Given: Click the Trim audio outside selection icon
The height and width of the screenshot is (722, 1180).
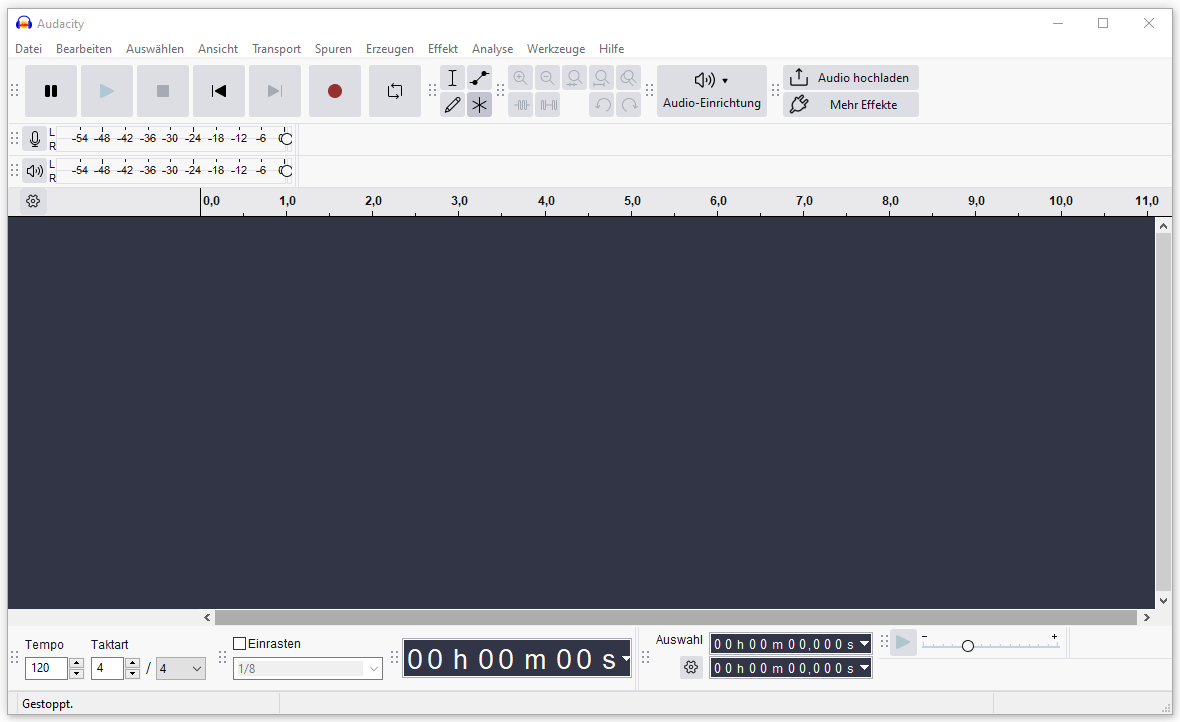Looking at the screenshot, I should point(520,104).
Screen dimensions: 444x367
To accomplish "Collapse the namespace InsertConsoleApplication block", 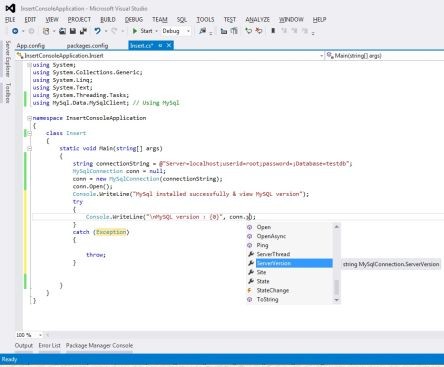I will [x=29, y=118].
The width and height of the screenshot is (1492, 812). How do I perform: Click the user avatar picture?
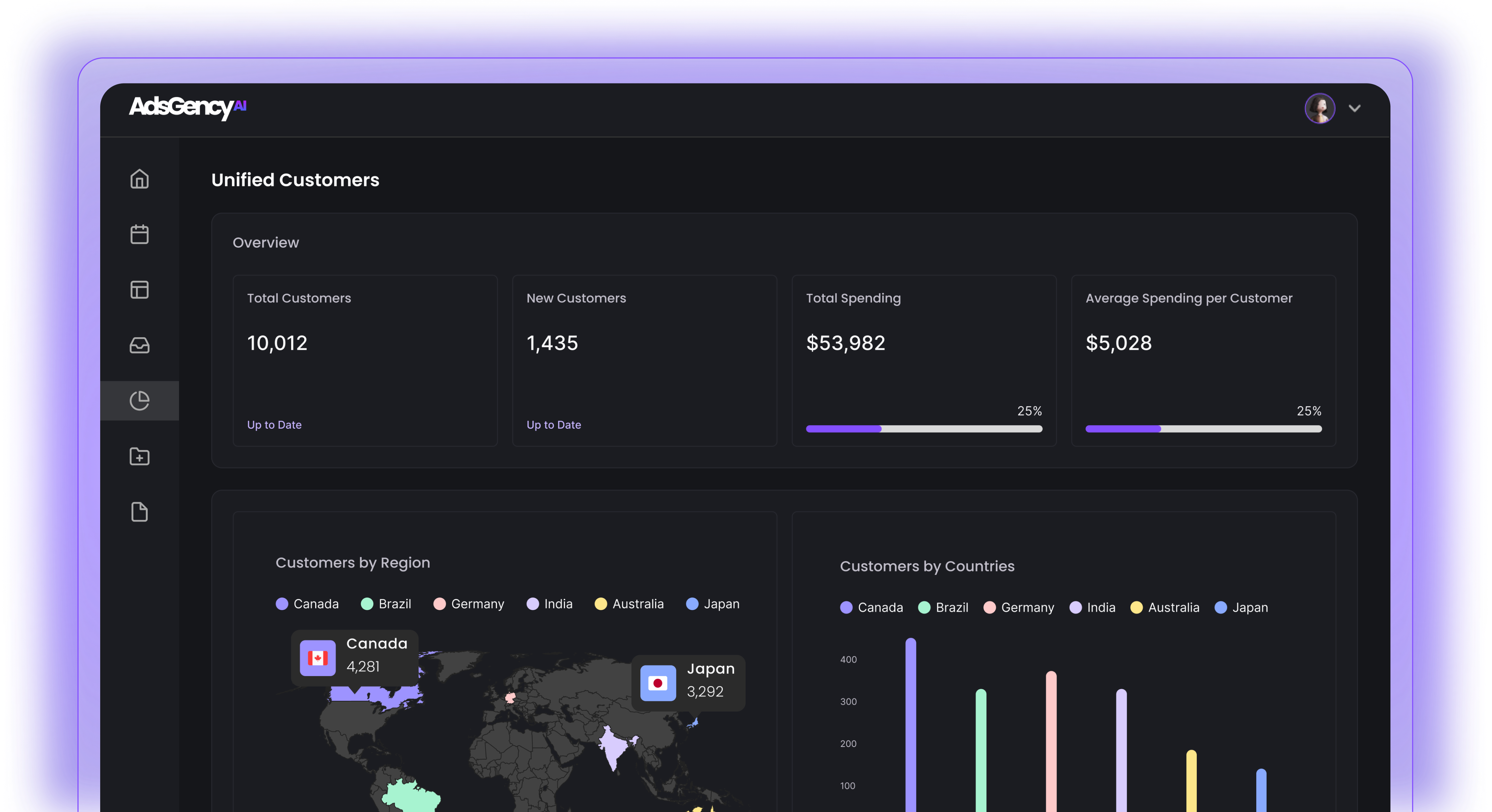tap(1319, 108)
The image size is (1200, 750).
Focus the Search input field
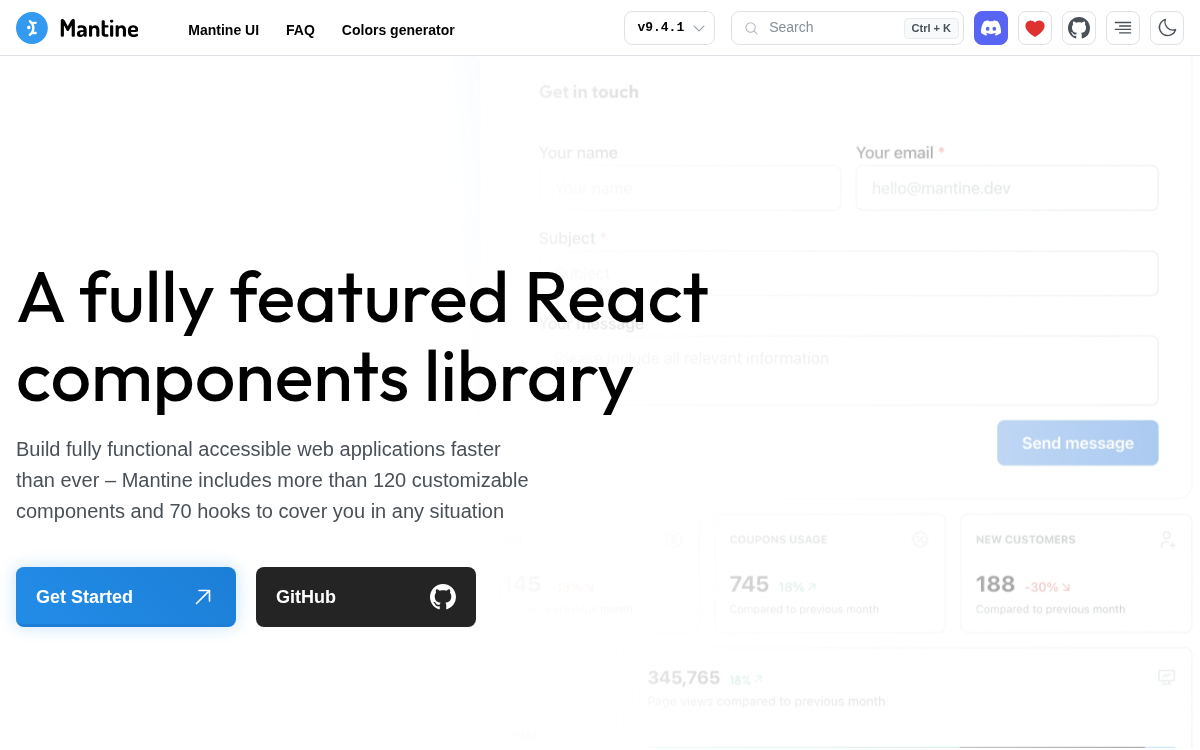[847, 28]
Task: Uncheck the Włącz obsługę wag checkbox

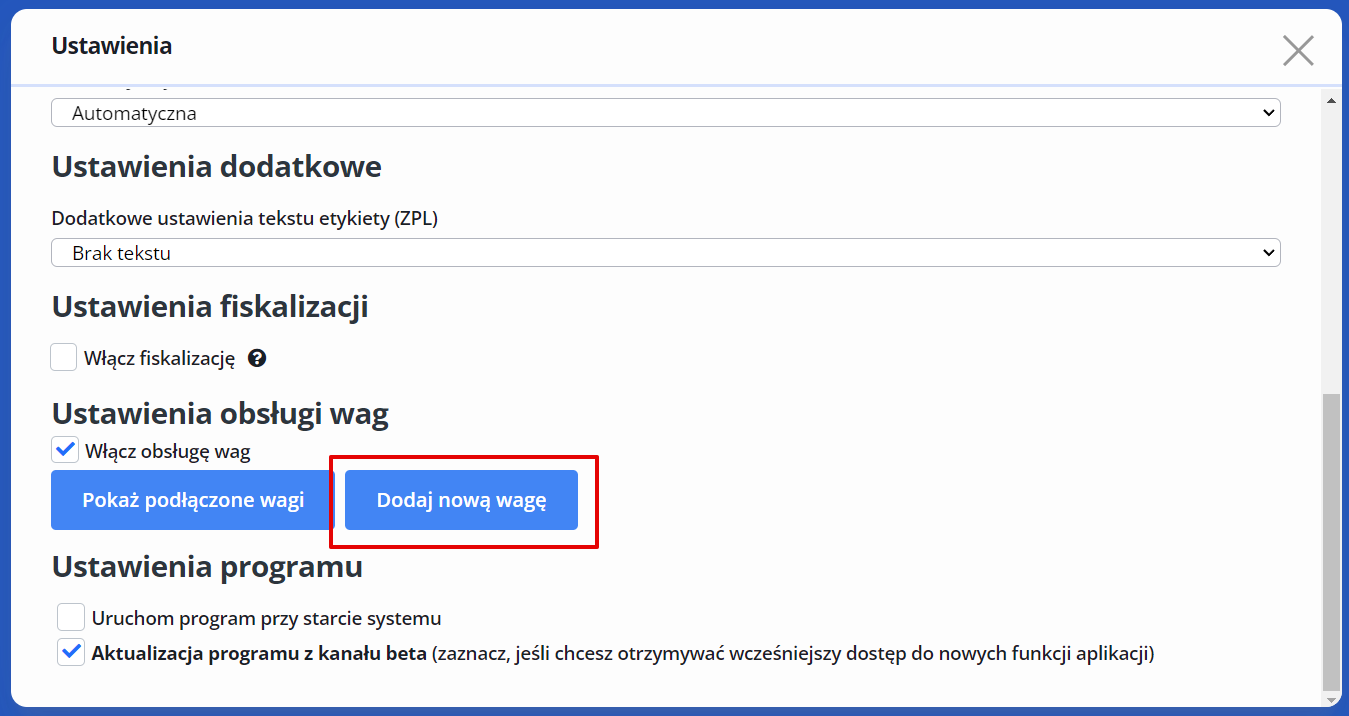Action: 65,450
==================================================
■ Your goal ■
Reproduce the lines of the items above verbatim, from the line containing "The width and" through the last line of the items, and leave the pictures out.

■ Response ■
The width and height of the screenshot is (1492, 812). How do I perform: Click the user avatar picture?
tap(1319, 108)
The image size is (1200, 750).
Focus the Search input field
[847, 28]
Task: Uncheck the Włącz obsługę wag checkbox

Action: 65,450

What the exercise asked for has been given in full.